## What to produce
What you return must match the records exactly.

========================================================================

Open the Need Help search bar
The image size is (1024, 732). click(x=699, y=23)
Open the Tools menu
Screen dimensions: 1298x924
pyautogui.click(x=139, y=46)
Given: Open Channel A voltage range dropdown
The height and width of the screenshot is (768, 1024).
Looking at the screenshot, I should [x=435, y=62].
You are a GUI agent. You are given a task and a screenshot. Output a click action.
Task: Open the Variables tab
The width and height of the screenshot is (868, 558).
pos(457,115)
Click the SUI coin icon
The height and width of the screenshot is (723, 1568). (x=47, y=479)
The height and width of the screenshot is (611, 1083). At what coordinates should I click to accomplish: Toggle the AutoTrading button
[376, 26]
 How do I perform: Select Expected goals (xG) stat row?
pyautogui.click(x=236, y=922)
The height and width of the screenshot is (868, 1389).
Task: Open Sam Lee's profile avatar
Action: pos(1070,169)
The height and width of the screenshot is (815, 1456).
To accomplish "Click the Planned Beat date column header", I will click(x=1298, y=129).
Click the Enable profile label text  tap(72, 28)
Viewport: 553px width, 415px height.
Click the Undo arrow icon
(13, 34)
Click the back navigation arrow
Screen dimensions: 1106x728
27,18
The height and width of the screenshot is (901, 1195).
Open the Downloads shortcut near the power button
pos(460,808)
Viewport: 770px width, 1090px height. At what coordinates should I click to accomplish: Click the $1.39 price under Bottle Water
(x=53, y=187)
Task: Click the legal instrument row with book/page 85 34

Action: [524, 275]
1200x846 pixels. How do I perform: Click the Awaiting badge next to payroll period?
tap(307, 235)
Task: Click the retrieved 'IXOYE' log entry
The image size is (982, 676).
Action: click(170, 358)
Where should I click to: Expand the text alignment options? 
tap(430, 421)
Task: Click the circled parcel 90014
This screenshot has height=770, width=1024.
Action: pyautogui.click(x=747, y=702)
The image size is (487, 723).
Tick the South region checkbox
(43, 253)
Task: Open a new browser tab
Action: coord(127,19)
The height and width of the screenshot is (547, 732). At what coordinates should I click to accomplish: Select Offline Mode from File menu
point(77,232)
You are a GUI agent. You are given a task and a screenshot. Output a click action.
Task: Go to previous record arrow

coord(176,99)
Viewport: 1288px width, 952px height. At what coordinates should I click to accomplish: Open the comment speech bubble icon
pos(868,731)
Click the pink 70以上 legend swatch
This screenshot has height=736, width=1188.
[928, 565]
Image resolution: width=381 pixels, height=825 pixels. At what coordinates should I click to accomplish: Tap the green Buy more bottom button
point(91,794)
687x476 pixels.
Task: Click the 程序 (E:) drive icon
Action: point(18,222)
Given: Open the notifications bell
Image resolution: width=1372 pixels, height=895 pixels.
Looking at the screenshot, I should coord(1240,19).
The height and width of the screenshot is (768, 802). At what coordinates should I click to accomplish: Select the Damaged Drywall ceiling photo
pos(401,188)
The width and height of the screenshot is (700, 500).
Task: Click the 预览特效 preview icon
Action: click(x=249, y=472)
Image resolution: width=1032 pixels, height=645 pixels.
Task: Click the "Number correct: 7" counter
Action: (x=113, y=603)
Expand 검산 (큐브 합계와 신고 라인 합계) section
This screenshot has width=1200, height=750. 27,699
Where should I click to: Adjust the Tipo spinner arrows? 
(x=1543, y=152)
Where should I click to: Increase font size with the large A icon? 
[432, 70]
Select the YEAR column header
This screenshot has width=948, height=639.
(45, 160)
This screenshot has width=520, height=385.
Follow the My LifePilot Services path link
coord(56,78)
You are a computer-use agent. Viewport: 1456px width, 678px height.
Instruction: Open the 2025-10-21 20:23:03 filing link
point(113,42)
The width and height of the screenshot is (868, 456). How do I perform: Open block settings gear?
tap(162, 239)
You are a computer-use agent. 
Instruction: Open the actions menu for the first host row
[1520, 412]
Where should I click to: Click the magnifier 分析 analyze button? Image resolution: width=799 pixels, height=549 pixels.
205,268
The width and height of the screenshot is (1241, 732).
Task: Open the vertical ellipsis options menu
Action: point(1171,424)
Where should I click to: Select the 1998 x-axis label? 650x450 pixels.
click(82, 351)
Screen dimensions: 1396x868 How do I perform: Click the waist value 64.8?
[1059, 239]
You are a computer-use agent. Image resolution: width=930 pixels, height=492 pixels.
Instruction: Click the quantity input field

========================================================================

## Exercise solution
Open the Need Help search bar
The image size is (1024, 732). click(x=699, y=23)
Open the Tools menu
Screen dimensions: 1298x924
pyautogui.click(x=139, y=46)
Given: Open Channel A voltage range dropdown
The height and width of the screenshot is (768, 1024).
Looking at the screenshot, I should [x=435, y=62].
You are a GUI agent. You are given a task and a screenshot. Output a click action.
Task: Open the Variables tab
The width and height of the screenshot is (868, 558).
pos(457,115)
Click the SUI coin icon
The height and width of the screenshot is (723, 1568). (x=47, y=479)
The height and width of the screenshot is (611, 1083). At what coordinates should I click to accomplish: Toggle the AutoTrading button
[376, 26]
 How do I perform: Select Expected goals (xG) stat row?
pyautogui.click(x=236, y=922)
The height and width of the screenshot is (868, 1389).
Task: Open Sam Lee's profile avatar
Action: pos(1070,169)
The height and width of the screenshot is (815, 1456).
To accomplish "Click the Planned Beat date column header", I will click(x=1298, y=129).
Click the Enable profile label text  tap(72, 28)
Viewport: 553px width, 415px height.
Click the Undo arrow icon
(13, 34)
Click the back navigation arrow
Screen dimensions: 1106x728
27,18
The height and width of the screenshot is (901, 1195).
Open the Downloads shortcut near the power button
pos(460,808)
Viewport: 770px width, 1090px height. At what coordinates should I click to accomplish: Click the $1.39 price under Bottle Water
(x=53, y=187)
Task: Click the legal instrument row with book/page 85 34

Action: [524, 275]
1200x846 pixels. How do I perform: Click the Awaiting badge next to payroll period?
tap(307, 235)
Task: Click the retrieved 'IXOYE' log entry
The image size is (982, 676).
Action: click(170, 358)
Where should I click to: Expand the text alignment options? 
tap(430, 421)
Task: Click the circled parcel 90014
This screenshot has height=770, width=1024.
Action: pyautogui.click(x=747, y=702)
The image size is (487, 723).
Tick the South region checkbox
(43, 253)
Task: Open a new browser tab
Action: coord(127,19)
The height and width of the screenshot is (547, 732). At what coordinates should I click to accomplish: Select Offline Mode from File menu
point(77,232)
You are a GUI agent. You are given a task and a screenshot. Output a click action.
Task: Go to previous record arrow

coord(176,99)
Viewport: 1288px width, 952px height. At what coordinates should I click to accomplish: Open the comment speech bubble icon
pos(868,731)
Click the pink 70以上 legend swatch
This screenshot has height=736, width=1188.
[928, 565]
Image resolution: width=381 pixels, height=825 pixels. At what coordinates should I click to accomplish: Tap the green Buy more bottom button
point(91,794)
687x476 pixels.
Task: Click the 程序 (E:) drive icon
Action: point(18,222)
Given: Open the notifications bell
Image resolution: width=1372 pixels, height=895 pixels.
Looking at the screenshot, I should coord(1240,19).
The height and width of the screenshot is (768, 802). At what coordinates should I click to accomplish: Select the Damaged Drywall ceiling photo
pos(401,188)
The width and height of the screenshot is (700, 500).
Task: Click the 预览特效 preview icon
Action: click(x=249, y=472)
Image resolution: width=1032 pixels, height=645 pixels.
Task: Click the "Number correct: 7" counter
Action: (x=113, y=603)
Expand 검산 (큐브 합계와 신고 라인 합계) section
This screenshot has width=1200, height=750. 27,699
Where should I click to: Adjust the Tipo spinner arrows? 
(x=1543, y=152)
Where should I click to: Increase font size with the large A icon? 
[432, 70]
Select the YEAR column header
This screenshot has width=948, height=639.
(45, 160)
This screenshot has width=520, height=385.
Follow the My LifePilot Services path link
coord(56,78)
You are a computer-use agent. Viewport: 1456px width, 678px height.
Instruction: Open the 2025-10-21 20:23:03 filing link
point(113,42)
The width and height of the screenshot is (868, 456). How do I perform: Open block settings gear?
tap(162, 239)
You are a computer-use agent. 
Instruction: Open the actions menu for the first host row
[1520, 412]
Where should I click to: Click the magnifier 分析 analyze button? Image resolution: width=799 pixels, height=549 pixels.
205,268
The width and height of the screenshot is (1241, 732).
Task: Open the vertical ellipsis options menu
Action: point(1171,424)
Where should I click to: Select the 1998 x-axis label? 650x450 pixels.
click(82, 351)
Screen dimensions: 1396x868 How do I perform: Click the waist value 64.8?
[1059, 239]
You are a computer-use agent. Image resolution: width=930 pixels, height=492 pixels.
Instruction: Click the quantity input field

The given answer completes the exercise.